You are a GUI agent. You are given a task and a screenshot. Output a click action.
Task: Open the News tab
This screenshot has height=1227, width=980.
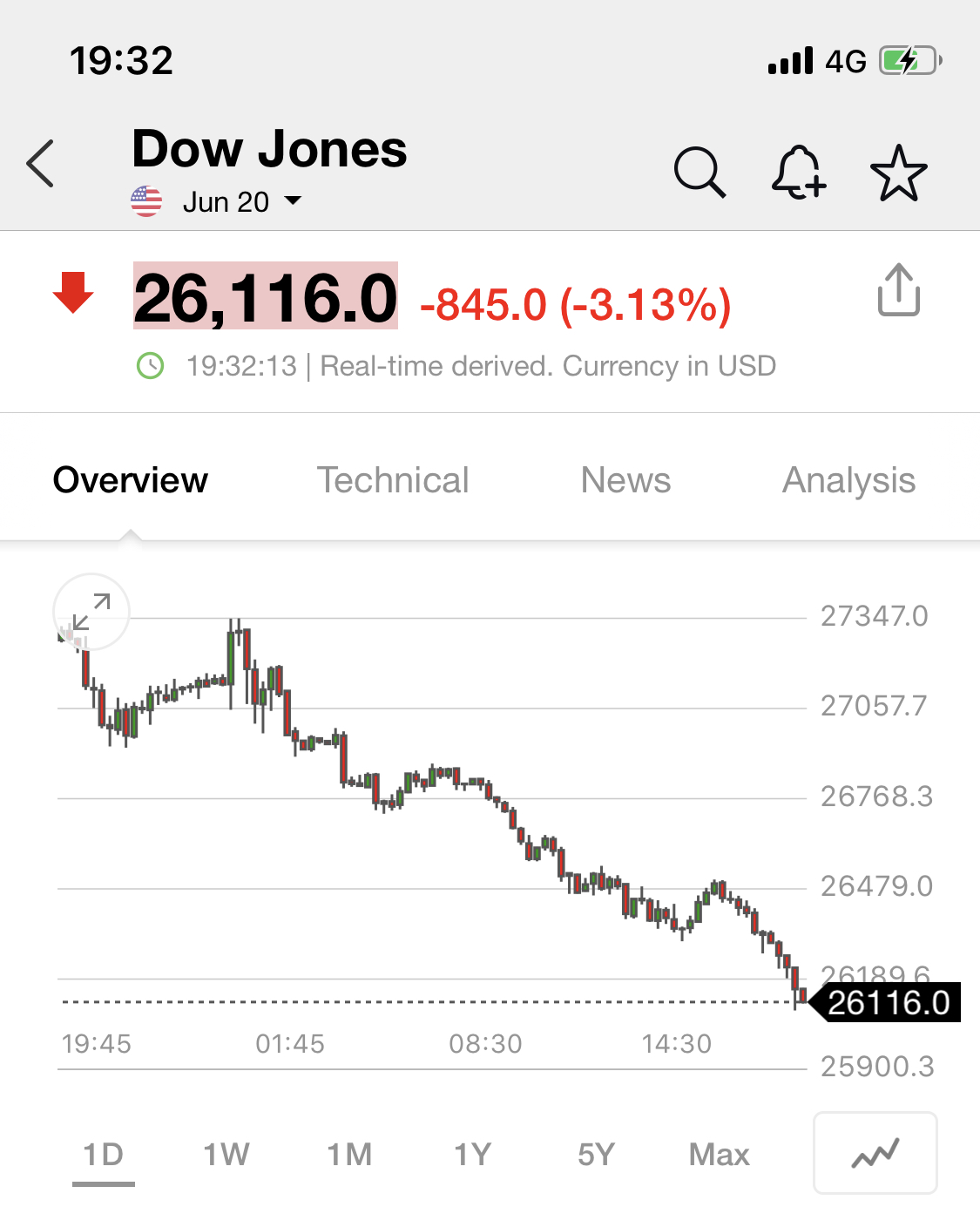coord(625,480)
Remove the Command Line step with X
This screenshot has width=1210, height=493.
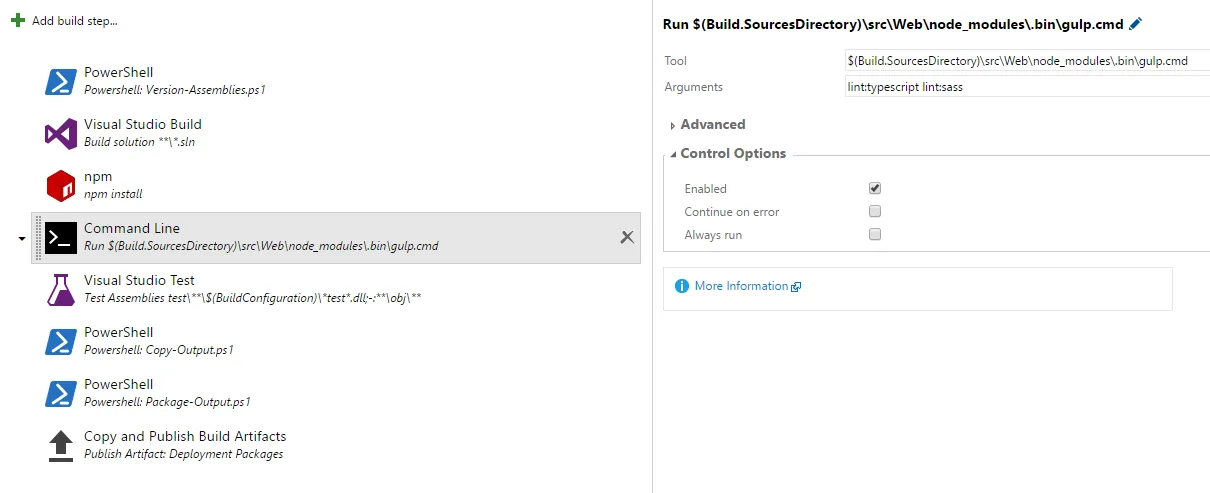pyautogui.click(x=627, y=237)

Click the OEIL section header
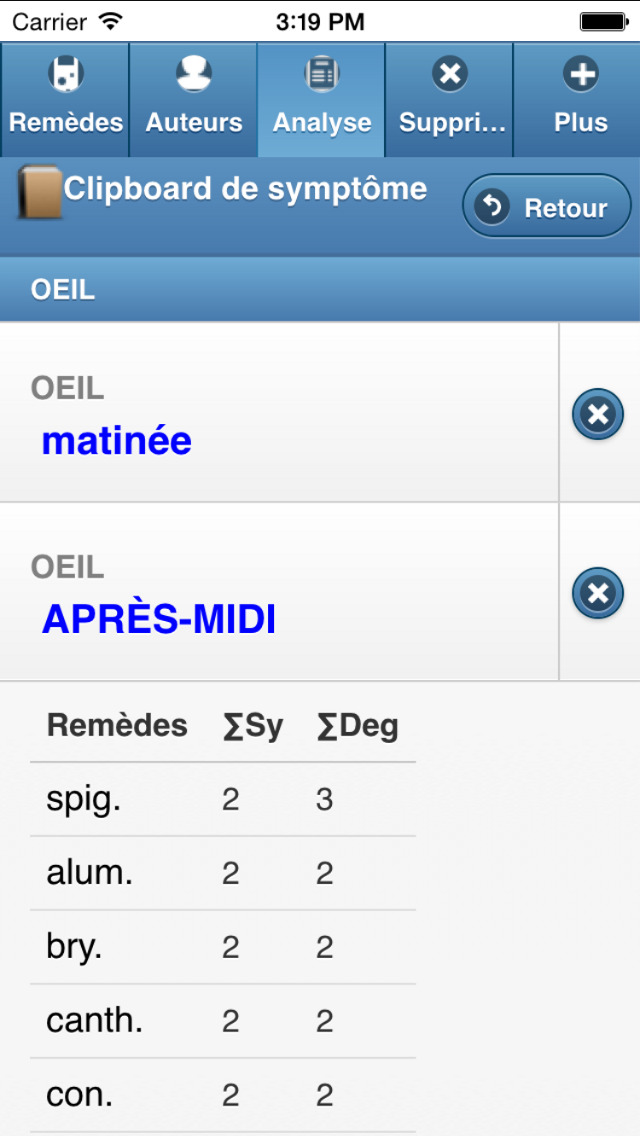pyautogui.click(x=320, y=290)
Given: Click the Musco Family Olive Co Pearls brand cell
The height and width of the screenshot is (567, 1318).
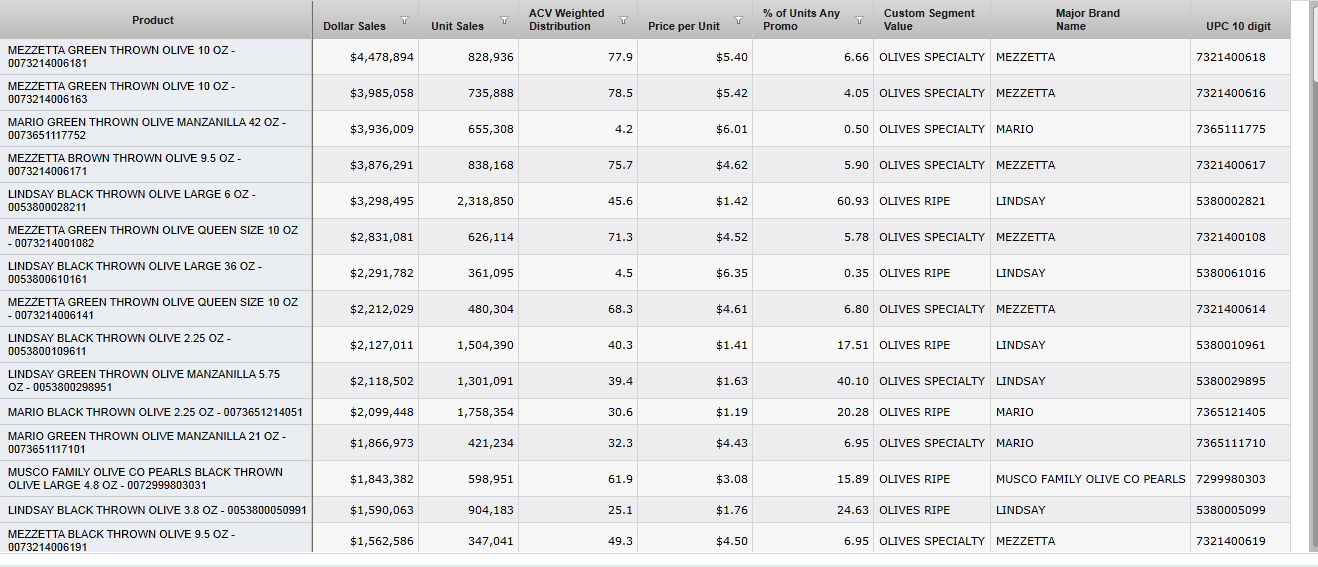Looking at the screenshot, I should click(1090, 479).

========================================================================

EXERCISE OBJECTIVE:
Update the lines above by replacing "This screenshot has" with "The image has" wherever it occurs, keeping everything else the same. Leave the pictures out of the answer.

EXERCISE OUTPUT:
You are a GUI agent. You are given a task and a screenshot. Output a click action.
Task: Open the News tab
The image has height=1227, width=980.
coord(625,480)
Remove the Command Line step with X
The image has width=1210, height=493.
pyautogui.click(x=627, y=237)

Click the OEIL section header
pyautogui.click(x=320, y=290)
Given: Click the Musco Family Olive Co Pearls brand cell
The height and width of the screenshot is (567, 1318).
Looking at the screenshot, I should click(1090, 479).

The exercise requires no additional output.